__TASK STATEMENT__: Recast the records from the line containing "Task: Open the 5:19 AM Jul 19, 2025 timestamp" through the line containing "Action: coord(94,710)", both included, as a Markdown table with the columns Row and Text, numbering each line and skipping blank lines. Leave out the pictures.

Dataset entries
+++

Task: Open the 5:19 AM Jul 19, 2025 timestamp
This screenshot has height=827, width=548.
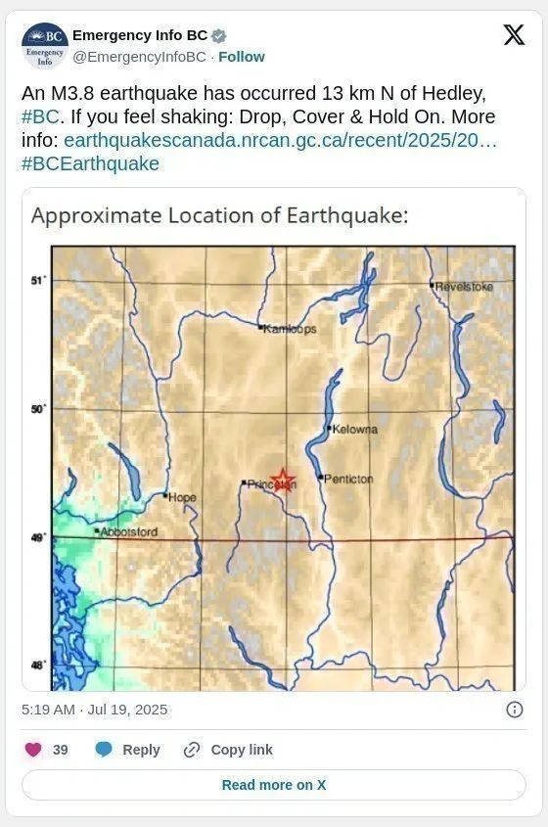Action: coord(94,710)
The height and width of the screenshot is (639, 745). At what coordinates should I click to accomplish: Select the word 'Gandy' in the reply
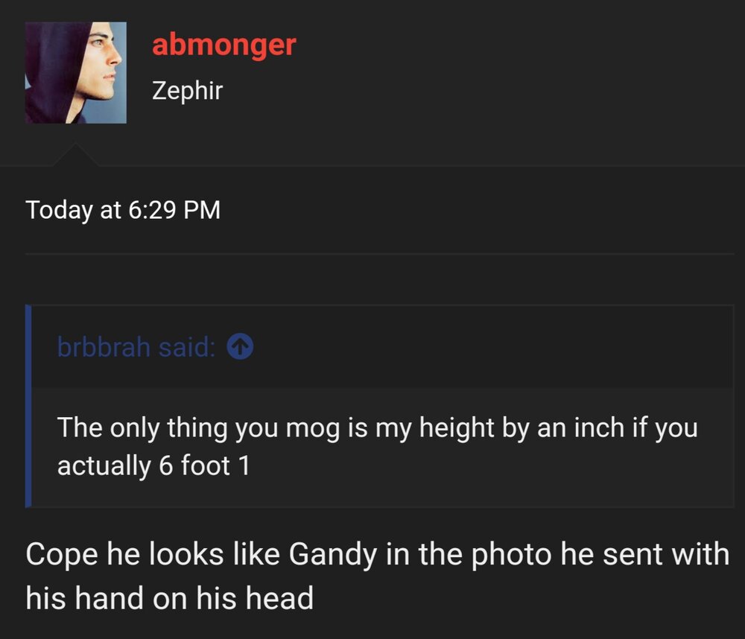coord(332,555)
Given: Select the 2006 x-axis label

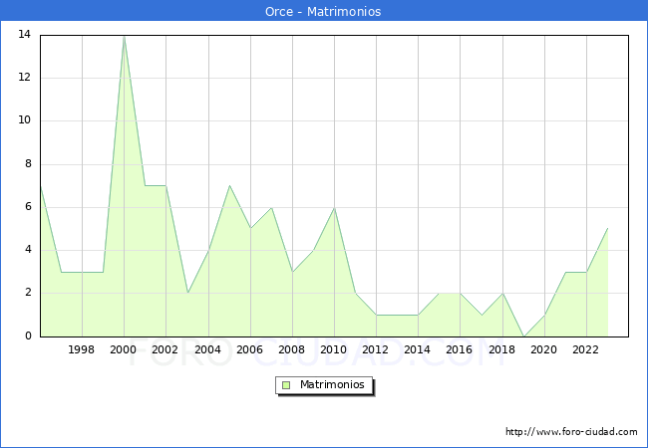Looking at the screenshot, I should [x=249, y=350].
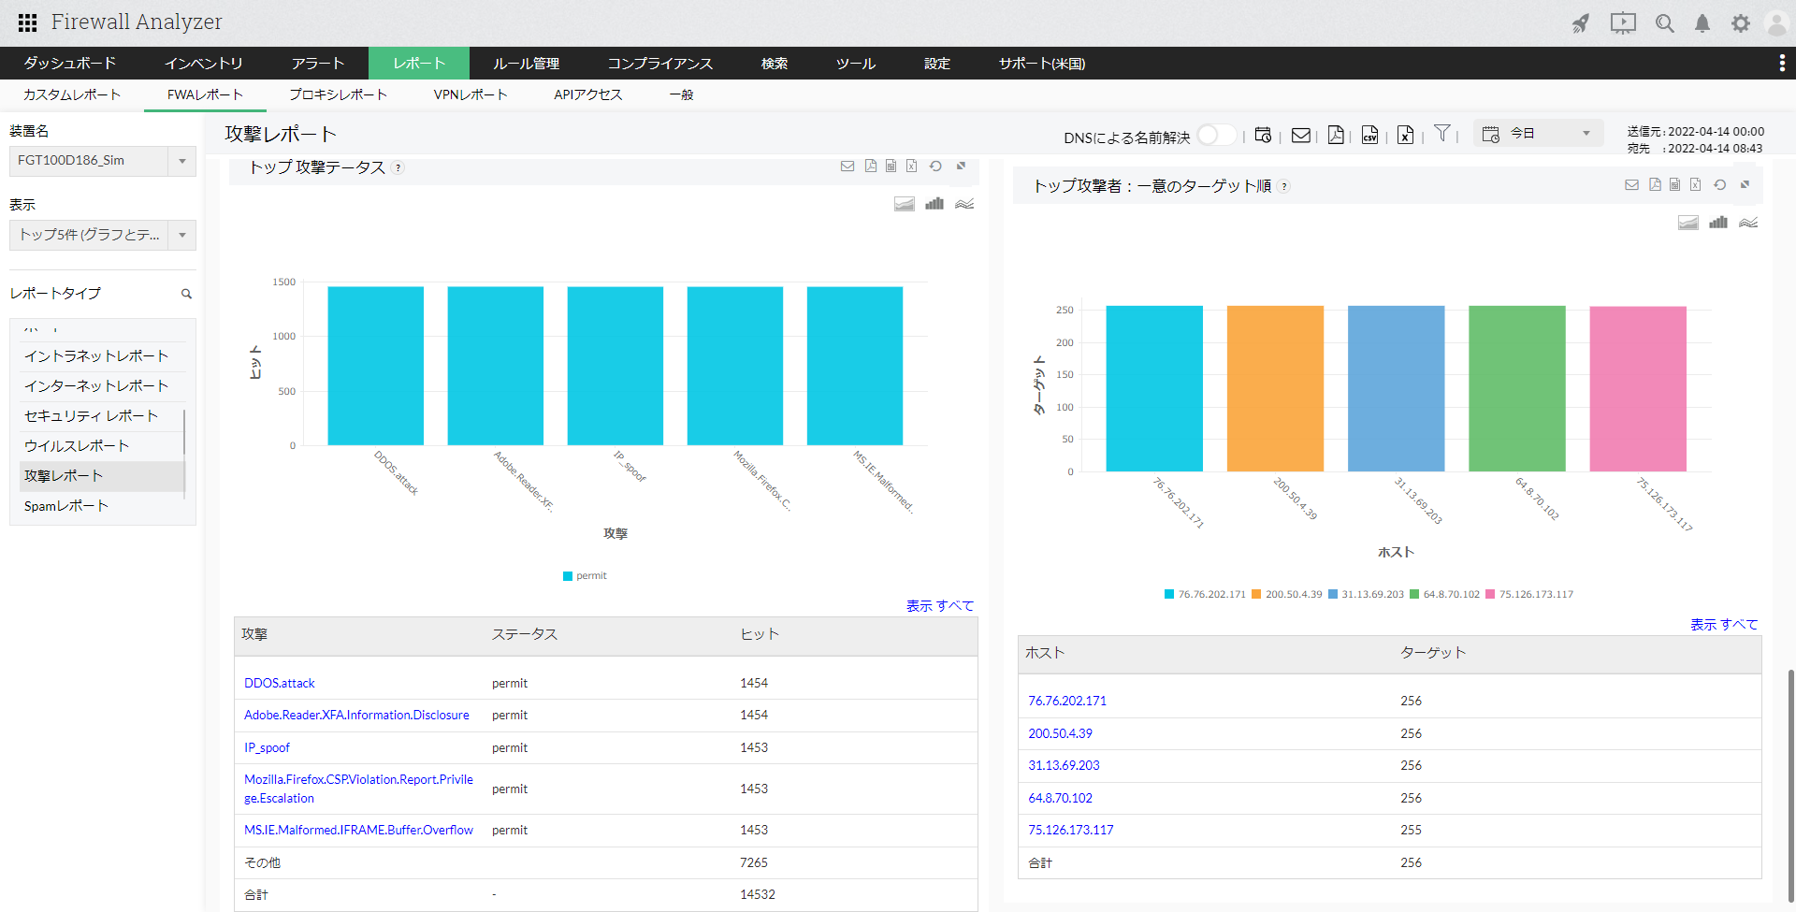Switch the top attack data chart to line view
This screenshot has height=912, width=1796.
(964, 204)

+++

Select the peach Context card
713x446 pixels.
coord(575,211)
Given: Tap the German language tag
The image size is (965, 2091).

+++

__ANSWER FOR THIS EXERCISE__:
| Row | Text |
|---|---|
| 1 | Task: Open the 5:19 AM Jul 19, 2025 timestamp |
| 2 | This screenshot has height=827, width=548. |
| 3 | Action: coord(94,710) |